(Stored data)
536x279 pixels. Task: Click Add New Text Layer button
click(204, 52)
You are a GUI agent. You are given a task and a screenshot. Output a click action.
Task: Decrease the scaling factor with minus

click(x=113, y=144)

**Goal of the exercise**
The line with "You are a GUI" and all the lines after it in the records above are to be output exactly, with nothing added.

**The completed task**
You are a GUI agent. You are given a task and a screenshot. Output a click action.
Task: Decrease the scaling factor with minus

click(x=113, y=144)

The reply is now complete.